Fig. 6. Incorporation of the 1,2-aminothiol group at any site in proteins for BHoPAL.

a Schematic illustration of our strategy for incorporating the 1,2-aminothiol precursor, thiazolidine, on LAP peptide by employing the LplA enzyme. The structures of LA and TzLA analogues (C2–C7Tz) are shown at the top. b The binding poses of LA (magenta) and C7Tz (orange) in the binding pocket of LplA^W37V generated by the Schrödinger software. The black dotted lines indicate hydrogen bonds between C7Tz and the protein residues. The numbers next to these lines denote H–bond lengths in Å. c HPLC analyses of the ligation reactions of LA, C2, C4, C5 and C7Tz with the LAP peptide under conditions “A” and “C” (described in sub-section d below). Our entire HPLC data on all TzLA analogues are provided in Supplementary Fig. 34. d Table summarising the % yields of ligation obtained with different analogues at various time points under different conditions. All the ligation products were characterised by HRMS (Supplementary Table 9). e Top: Scheme for incorporating the 1,2-aminothiol moiety within the MBP-LAP protein followed by BHoPAL. Each of the steps was followed by desalting of the resulting protein conjugate using 10 KDa molecular weight cutoff filters. Bottom: The deconvoluted mass spectra of protein conjugates obtained at each step of the above scheme. The observed masses are shown in black and the corresponding calculated masses are in grey within parenthesis. The XIC and the extended MS traces are provided in Supplementary Fig. 37.

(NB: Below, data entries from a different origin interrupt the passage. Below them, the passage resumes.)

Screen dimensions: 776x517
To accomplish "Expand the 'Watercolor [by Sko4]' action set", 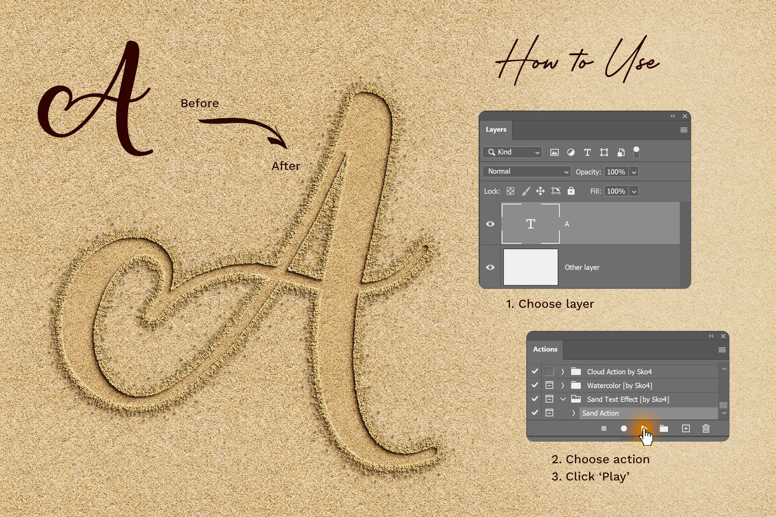I will (x=563, y=385).
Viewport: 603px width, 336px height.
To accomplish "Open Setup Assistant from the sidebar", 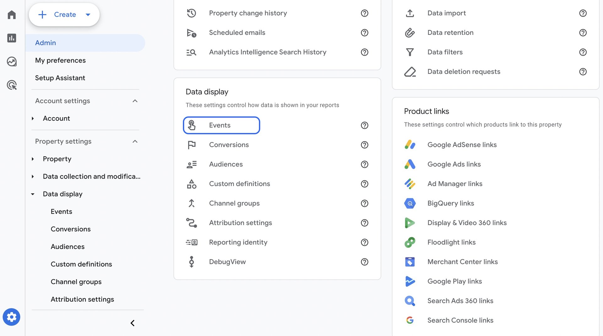I will pyautogui.click(x=60, y=78).
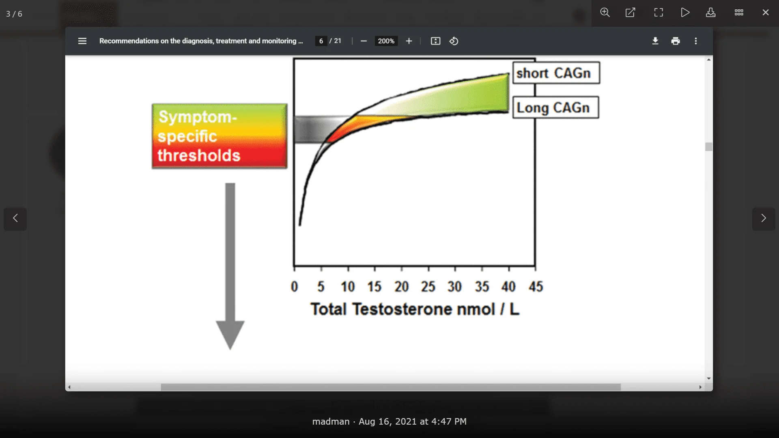The width and height of the screenshot is (779, 438).
Task: Open image in new window icon
Action: point(631,13)
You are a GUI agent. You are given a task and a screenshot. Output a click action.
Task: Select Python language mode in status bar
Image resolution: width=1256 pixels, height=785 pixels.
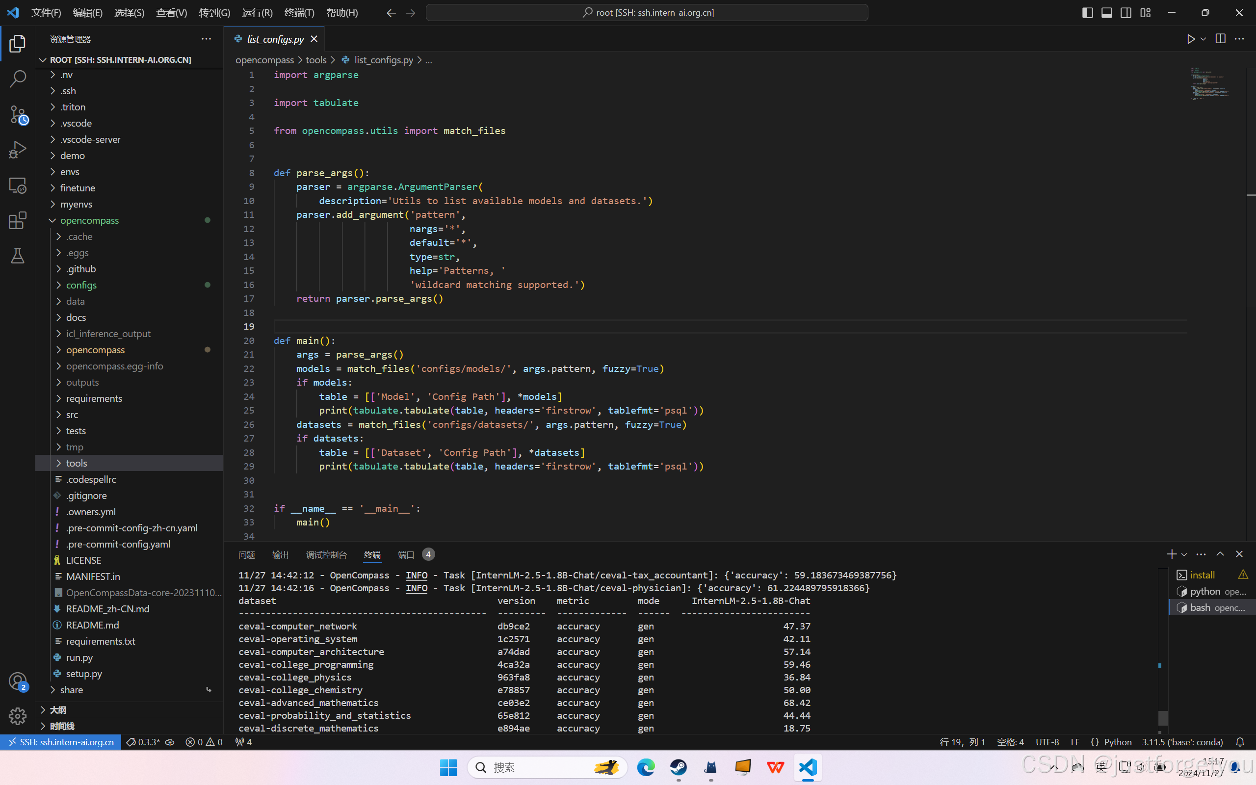[1117, 742]
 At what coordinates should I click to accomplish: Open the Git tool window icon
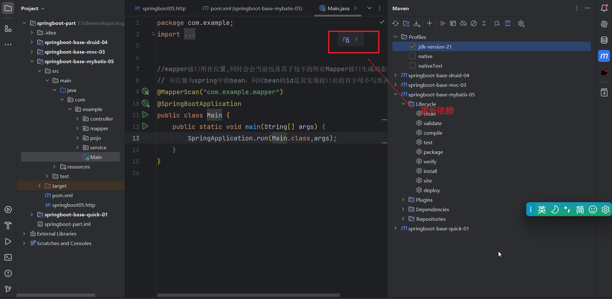[8, 289]
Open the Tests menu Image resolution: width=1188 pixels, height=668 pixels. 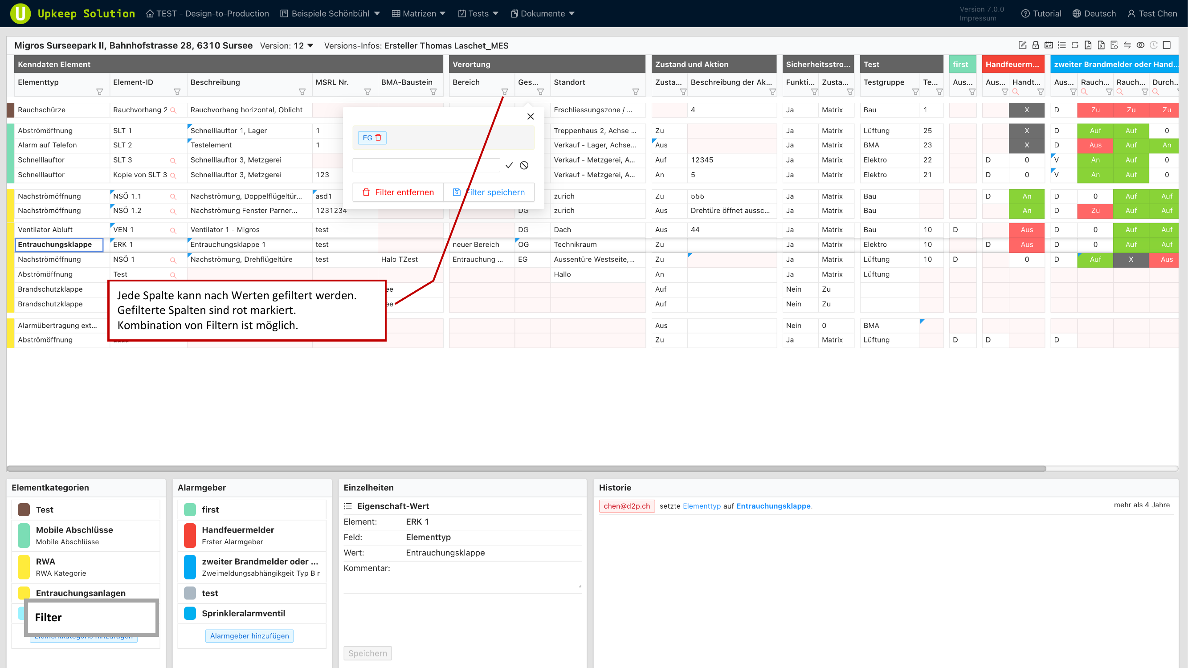(x=478, y=13)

Fig. 7. Concomitant and Tandem dual labelling of proteins via BHoPAL.

a One-step dual protein modification (Concomitant BHoPAL). Top: Schematic illustration of our strategy for performing dual labelling of proteins. Bottom: The deconvoluted mass spectra of protein conjugates obtained at each step of the above scheme. b Step-wise dual protein modification (Tandem BHoPAL). The deconvoluted mass spectra of protein conjugates obtained at each step are shown next to their structures. The observed masses in all the mass spectra are shown in black and the corresponding calculated masses are in grey within parenthesis. The XIC and the extended MS traces of all the protein conjugates are provided in Supplementary Fig. 42.